No âmbito do direito internacional dos refugiados, o princípio do non-refoulement (não devolução) é uma pedra angular de proteção. Imagine que um indivíduo, após ter seu status de refugiado devidamente reconhecido pelo Brasil em virtude de fundada perseguição política em seu país de origem, cometa um crime de grave natureza em território brasileiro. Autoridades do país de origem solicitam sua extradição. Sob a ótica da Lei nº 9.474/1997 (Estatuto dos Refugiados) e da doutrina de direitos humanos, assinale a conduta correta a ser adotada pelo Estado brasileiro.
- A)O Brasil deve proceder com a extradição, pois a prática de um crime grave em território nacional anula automaticamente o status de refugiado e o direito à proteção contra a devolução, fazendo prevalecer a cooperação jurídica internacional.
- B)A extradição é vedada; contudo, o Brasil pode deportar o indivíduo para um terceiro país seguro que concorde em recebê-lo, desde que não seja o país onde sua vida ou liberdade estariam ameaçadas.

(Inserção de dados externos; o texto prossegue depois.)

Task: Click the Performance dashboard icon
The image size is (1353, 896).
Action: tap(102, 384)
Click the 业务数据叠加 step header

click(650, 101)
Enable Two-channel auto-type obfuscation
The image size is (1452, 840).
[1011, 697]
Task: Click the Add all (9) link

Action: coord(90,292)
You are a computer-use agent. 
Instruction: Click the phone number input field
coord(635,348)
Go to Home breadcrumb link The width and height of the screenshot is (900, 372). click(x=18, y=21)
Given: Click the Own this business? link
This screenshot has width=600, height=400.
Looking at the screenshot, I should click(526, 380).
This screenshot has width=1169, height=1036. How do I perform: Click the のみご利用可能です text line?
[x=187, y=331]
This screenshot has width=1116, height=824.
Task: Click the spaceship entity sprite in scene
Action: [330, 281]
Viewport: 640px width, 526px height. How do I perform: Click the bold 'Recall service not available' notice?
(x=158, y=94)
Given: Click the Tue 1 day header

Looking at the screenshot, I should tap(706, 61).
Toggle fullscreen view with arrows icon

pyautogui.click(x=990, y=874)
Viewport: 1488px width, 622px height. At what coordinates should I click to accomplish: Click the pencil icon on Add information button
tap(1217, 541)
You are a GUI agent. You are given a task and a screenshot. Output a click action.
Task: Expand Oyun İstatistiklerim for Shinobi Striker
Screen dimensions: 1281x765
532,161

- C)A proteção do non-refoulement é absoluta apenas para crimes de menor potencial ofensivo; para crimes graves, como o da hipótese, o princípio é relativizado, permitindo a devolução do indivíduo ao seu país de origem.
- D)O indivíduo perderá o status de refugiado, mas, em nenhuma hipótese, poderá ser extraditado ou devolvido para o país onde sofre perseguição, em respeito ao princípio do non-refoulement. Ele deverá, no entanto, responder pelo crime perante a justiça brasileira.gabarito
- E)A decisão sobre a extradição caberá exclusivamente ao Poder Executivo, que, em uma análise de soberania e conveniência política, poderá optar por devolver o indivíduo, independentemente de seu status de refugiado ou do risco que corre.